Com isso, Camatte escreve de forma aterradora:
“Em consequência, criticar a debilidade dos movimentos proletários nas regiões asiática e africana, negá-las uma importância revolucionária, sem efetuar um confronto com o ciclo histórico da classe proletária, conduz finalmente ao racismo, pois é negar aos proletários negros ou amarelos o que Marx e Engels conferiram aos da Europa Ocidental. Isso é ainda mais racista porque no Ocidente, herdeiro da grande tradição revolucionária, o democratismo mais raso triunfa.” (Jacques Camatte, As Revoluções Anticoloniais)
E conclui, respondendo implicitamente à pergunta de Marx:
“As revoluções anticoloniais constituem o fenômeno mais grandioso e importante desde a Revolução Russa.” (Jacques Camatte, As Revoluções Anticoloniais)
“A tentativa de vincular a realização do programa comunista às vicissitudes do caminho histórico de apenas uma das grandes raças da espécie humana - ou seja, a dos brancos caucasianos, arianos ou indo-europeus - concluindo que, se este ramo chegou ao final de seu ciclo, nada interessante pode acontecer no seio das demais raças, é - como podemos demonstrar sem dificuldade - o tipo de erro grosseiro que agrega em si, mais que todas as piores degenerações revisionistas, todos os erros antigos e possíveis de todos os antimarxistas.”
Il Programma Comunista, n° 3, 1958
3.1 AS LUTAS CONTRA AS ANTIGAS METRÓPOLES COLONIAIS [1]
3.1.1. No mundo ocidental, a sequência de modos de produção foi a seguinte: comunismo primitivo e sua dissolução, sociedade escravista antiga, feudalismo e capitalismo.
Na Ásia, foi a seguinte: comunismo primitivo, modo asiático de produção e o desenvolvimento atual do capitalismo.
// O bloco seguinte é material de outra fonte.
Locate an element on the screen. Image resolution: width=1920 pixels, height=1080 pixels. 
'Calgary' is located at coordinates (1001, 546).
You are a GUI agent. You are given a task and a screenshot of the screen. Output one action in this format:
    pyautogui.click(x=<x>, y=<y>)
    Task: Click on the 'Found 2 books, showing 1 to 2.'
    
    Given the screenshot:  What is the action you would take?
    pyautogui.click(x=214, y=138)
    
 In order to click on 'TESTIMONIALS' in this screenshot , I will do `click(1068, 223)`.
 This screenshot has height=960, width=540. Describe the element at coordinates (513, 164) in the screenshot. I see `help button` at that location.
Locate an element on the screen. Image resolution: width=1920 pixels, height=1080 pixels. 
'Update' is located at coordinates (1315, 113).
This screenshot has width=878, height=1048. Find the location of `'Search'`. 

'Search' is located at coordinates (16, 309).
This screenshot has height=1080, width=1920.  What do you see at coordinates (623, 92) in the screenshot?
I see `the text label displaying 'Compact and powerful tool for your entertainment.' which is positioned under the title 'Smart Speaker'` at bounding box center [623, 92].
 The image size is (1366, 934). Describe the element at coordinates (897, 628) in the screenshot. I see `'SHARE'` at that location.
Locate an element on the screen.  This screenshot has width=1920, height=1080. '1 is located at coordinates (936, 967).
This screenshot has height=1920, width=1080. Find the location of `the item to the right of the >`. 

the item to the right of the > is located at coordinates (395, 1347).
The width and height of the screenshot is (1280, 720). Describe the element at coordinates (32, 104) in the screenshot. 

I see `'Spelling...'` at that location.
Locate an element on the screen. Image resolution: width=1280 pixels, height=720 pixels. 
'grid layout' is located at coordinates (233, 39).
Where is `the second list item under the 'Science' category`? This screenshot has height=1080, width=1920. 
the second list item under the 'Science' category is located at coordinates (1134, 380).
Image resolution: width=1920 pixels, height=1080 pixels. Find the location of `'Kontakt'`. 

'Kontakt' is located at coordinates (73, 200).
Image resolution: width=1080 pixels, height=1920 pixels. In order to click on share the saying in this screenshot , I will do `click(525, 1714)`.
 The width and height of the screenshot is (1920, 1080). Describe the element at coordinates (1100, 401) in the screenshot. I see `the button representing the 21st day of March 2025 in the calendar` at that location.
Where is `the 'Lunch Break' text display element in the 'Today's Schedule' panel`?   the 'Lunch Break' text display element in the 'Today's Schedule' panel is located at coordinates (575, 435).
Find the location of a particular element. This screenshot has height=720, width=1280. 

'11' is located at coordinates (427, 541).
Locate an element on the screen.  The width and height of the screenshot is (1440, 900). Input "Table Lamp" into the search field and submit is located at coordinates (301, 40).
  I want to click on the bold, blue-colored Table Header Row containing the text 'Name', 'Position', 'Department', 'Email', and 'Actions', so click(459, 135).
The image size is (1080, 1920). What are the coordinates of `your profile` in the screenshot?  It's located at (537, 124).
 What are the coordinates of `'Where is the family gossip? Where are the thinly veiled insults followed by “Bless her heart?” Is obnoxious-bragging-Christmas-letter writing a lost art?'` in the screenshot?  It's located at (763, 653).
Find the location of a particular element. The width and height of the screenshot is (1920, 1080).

Na África, aconteceu o mesmo. No entanto, existem variações secundárias significativas ligadas a fatores geográficos e históricos.
Na América do Norte, quando os europeus chegaram, os diversos povos se encontravam na fase de dissolução do comunismo primitivo. No entanto, dada a imensidão do país e a variedade da população, não conseguimos ser tão exatos. Com Morgan, observamos que se encontravam em uma fase parecida com aquela em que se encontravam os gregos antes da fundação da cidade-estado.
Na Américas Central e do Sul, havia uma forma de dissolução do comunismo primitivo semelhante ao modo de produção asiático. Novamente, a imensidão do país e as distintas condições de vida oferecidas por ele nos limita a esquematizar um fenômeno que era sem dúvidas mais complexo.
No entanto, o que era e ainda é importante - na medida em que o capitalismo não se desenvolveu plenamente -, é entender como foi possível a transição do modo de produção asiático ao capitalismo e em que isso implica para a revolução comunista.
3.1.2. “Pode a humanidade cumprir seu destino sem uma profunda revolução na Ásia?” A pergunta de Marx foi respondida pelo desenvolvimento do continente ao longo dos últimos 50 anos. A revolução não só afetou a Ásia, como também a África. O importante é saber que desfecho poderia ter tido essa revolução e onde nos encontramos agora.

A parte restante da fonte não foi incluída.